An almost complete lack of concrete ideas about how any relaxation of the current rules would work. Too many permutations (retain medical assessment, relax medical assessment, ditch medical assessment? Two years of evidence of commitment, one year, six months, no evidence of intent required? Different rules for young people? Simple online self ID with no requirements except to tick the box declaring intent?) that leave people with too many options and too many variables to take into account. We end up in a haze of confusion.
No mention of very obvious implications around sex (if anyone can be a woman, what is a woman, what about the Equality Act?), faith (there will be some women who will feel unable to continue using what are currently single-sex facilities) and disability (both around neurological difference and the need for single-sex facilities) This alone suggests to me that any decisions taken as a result of this consultation would be open to challenge because it will have signally failed to take into account the full impact of change.

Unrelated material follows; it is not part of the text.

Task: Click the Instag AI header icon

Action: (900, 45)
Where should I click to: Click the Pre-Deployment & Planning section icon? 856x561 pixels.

Freedom of speech. Women have been prevented from gathering to discuss this issue. How can a public consultation be expected to work if the population most likely to be negatively affected is frightened of being seen and heard to air their opinions?

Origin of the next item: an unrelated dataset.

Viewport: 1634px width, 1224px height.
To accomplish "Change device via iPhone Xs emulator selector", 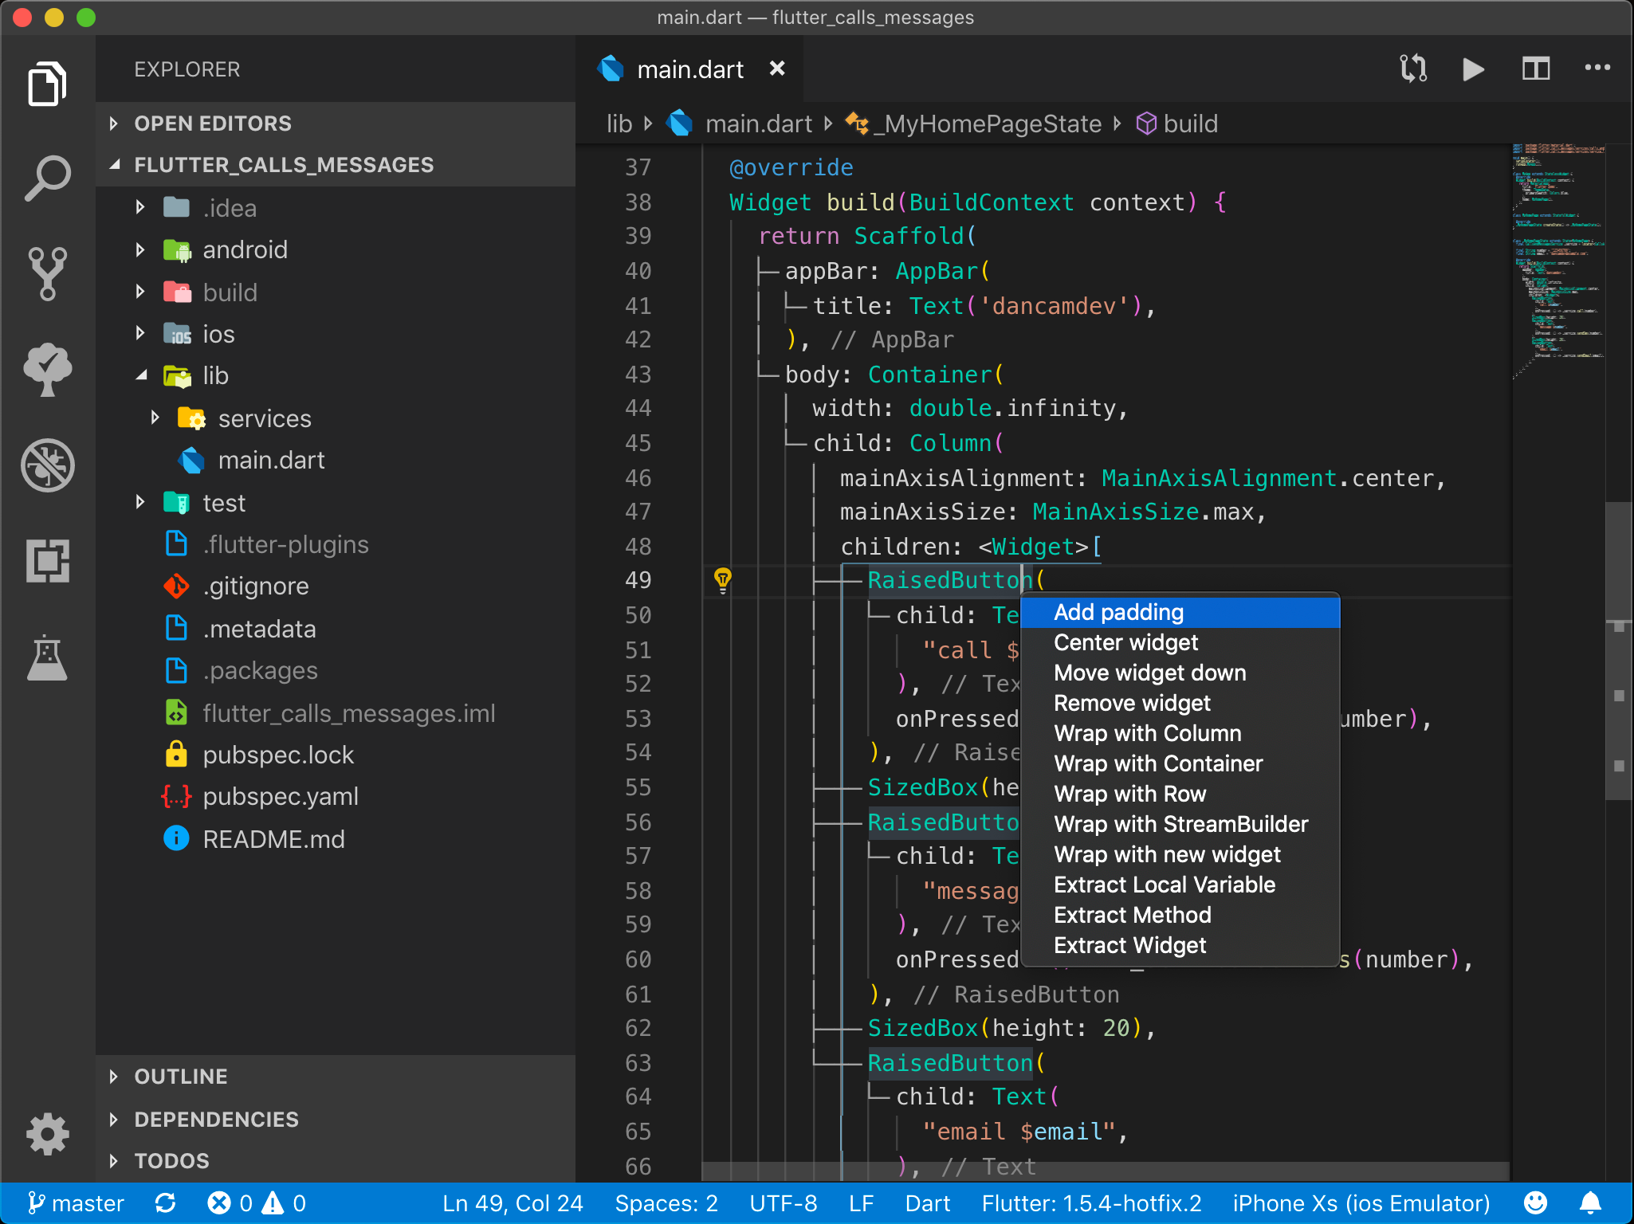I will tap(1361, 1203).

Misinformation. Only yesterday Ruth Hunt of Stonewall stated on Radio 4's PM programme that the law accepts transwomen are women. The law doesn't. The EA differentiates sex from gender reassignment. The GRA offers a route to a legal fiction. When the CEO of Stonewall is able to tell such lies and not be corrected, what chance is there that many of those filling in the consultation will have any real idea of the implications of any changes?
Language: the language and the level of literacy required to understand the complexities of this consultation are set very high. This is exclusionary, as is the fact that many of the questions are about as yet unformulated proposals.
Checks and balances. The thrust of the consultation is entirely one-way: things are beastly for transgender people so how can we make things better? Apart perhaps from the question on divorce, nowhere is there any hint that checks and balances may need to be built into the system. Will people be allowed to change their mind and legally revert to their original sex if they want? What, if any, checks will be imposed? What unforeseen consequences might we be able to predict?
The entire consultation is not fit for purpose because it's posited on the premise that this is just a minor tweak to an existing law with no real downside. It fails to acknowledge the gravity of potential fall-out at every level — from the mundane (women abandoning gyms and swimming pools) to the loss rights and protections under the law.